Polícia trabalha com duas linhas de investigação sobre mortes na Pituba

    Hipótese principal é a de o subtenente Cláudio Guimarães ter matado a esposa e o filho; Oficial trabalharia nas manifestações desta quarta

    Foto: Izis Moacyr/ bahia.ba

    O chefe de planejamento operacional da Polícia Militar, André Alves, informou, na tarde desta quarta-feira (15), que há duas linhas de investigação sobre a morte de um subtenente e da família, em um prédio na Rua Clara Nunes, no bairro da Pituba, em Salvador.

    Os corpos de Cláudio Guimarães Müller de Azevedo, de 43 anos, da sua mulher, Catarina Teixeira, 39, e do filho de 12 anos, Lucas Teixeira, foram encontrados com marcas de tiro por volta das 13h desta quarta, dentro do seu apartamento, no 11º andar do Edifício Arpoador, no Loteamento Aquarius.
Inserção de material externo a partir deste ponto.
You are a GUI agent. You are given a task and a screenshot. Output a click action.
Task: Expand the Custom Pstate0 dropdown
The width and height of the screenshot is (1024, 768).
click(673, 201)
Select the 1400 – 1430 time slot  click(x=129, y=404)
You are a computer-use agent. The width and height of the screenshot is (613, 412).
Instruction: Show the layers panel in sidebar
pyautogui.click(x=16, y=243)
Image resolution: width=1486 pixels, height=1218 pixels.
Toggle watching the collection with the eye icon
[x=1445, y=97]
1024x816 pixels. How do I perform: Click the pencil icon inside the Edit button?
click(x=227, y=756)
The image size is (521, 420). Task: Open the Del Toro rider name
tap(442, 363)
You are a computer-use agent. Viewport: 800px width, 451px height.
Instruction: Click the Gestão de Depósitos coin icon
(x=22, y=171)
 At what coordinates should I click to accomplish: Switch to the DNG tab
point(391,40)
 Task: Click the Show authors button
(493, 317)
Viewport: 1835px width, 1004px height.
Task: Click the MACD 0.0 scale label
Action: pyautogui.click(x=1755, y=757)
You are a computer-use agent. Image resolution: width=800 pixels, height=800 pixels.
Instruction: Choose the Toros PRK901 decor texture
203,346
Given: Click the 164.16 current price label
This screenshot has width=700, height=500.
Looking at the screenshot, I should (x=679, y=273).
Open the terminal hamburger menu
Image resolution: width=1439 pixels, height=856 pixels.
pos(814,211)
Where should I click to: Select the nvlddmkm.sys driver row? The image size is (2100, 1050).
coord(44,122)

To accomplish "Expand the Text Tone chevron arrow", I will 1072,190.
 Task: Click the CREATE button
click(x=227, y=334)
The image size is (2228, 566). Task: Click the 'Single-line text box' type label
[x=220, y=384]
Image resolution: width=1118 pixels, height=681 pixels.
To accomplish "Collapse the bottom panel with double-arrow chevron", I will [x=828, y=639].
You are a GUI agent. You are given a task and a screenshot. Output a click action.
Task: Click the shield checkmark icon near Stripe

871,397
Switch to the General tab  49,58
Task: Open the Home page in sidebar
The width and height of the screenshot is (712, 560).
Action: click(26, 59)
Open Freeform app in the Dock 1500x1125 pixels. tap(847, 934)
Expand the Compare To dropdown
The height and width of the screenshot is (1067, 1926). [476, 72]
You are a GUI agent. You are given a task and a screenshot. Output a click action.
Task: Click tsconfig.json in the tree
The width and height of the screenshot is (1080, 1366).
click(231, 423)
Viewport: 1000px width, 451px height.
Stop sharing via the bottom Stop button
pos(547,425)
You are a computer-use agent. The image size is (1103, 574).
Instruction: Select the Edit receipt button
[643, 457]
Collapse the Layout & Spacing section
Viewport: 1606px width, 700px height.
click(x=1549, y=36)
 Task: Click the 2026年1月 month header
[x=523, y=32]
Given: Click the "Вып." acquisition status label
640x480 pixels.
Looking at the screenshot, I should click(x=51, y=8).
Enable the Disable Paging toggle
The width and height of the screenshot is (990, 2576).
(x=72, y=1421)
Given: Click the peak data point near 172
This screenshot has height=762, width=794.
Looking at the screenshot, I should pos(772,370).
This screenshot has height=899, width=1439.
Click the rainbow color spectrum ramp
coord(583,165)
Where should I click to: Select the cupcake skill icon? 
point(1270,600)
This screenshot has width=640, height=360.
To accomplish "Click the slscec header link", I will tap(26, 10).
O crime aconteceu por volta da 1h da madrugada.

    Ao bahia.ba, o capitão não descartou que uma quarta pessoa tenha entrado no apartamento e matado a família, mas ressaltou que a hipótese principal é a de que o PM tenha disparado contra a mulher e o filho e depois tirado a própria vida.

    “A delegada [Marilene Lima] , responsável pelo caso] acredita que, por ser policial, não se pode descartar a hipótese de uma quarta pessoa, por isso a perícia será criteriosa. Apenas a Polícia Civil tem contato com os corpos. Mais tarde, teremos informações mais precisas”, afirmou.

    Conforme apurou o bahia.ba, Cláudio Müller era lotado na 35ª Companhia Independente (CIPM/Iguatemi) e estava escalado para trabalhar no policiamento das manifestações contra a Reforma da Previdência.

    De acordo com os colegas, a ausência do policial no local de trabalho nesta quarta foi o que mais chamou a atenção e os levou a suspeitar de que algo grave poderia ter ocorrido.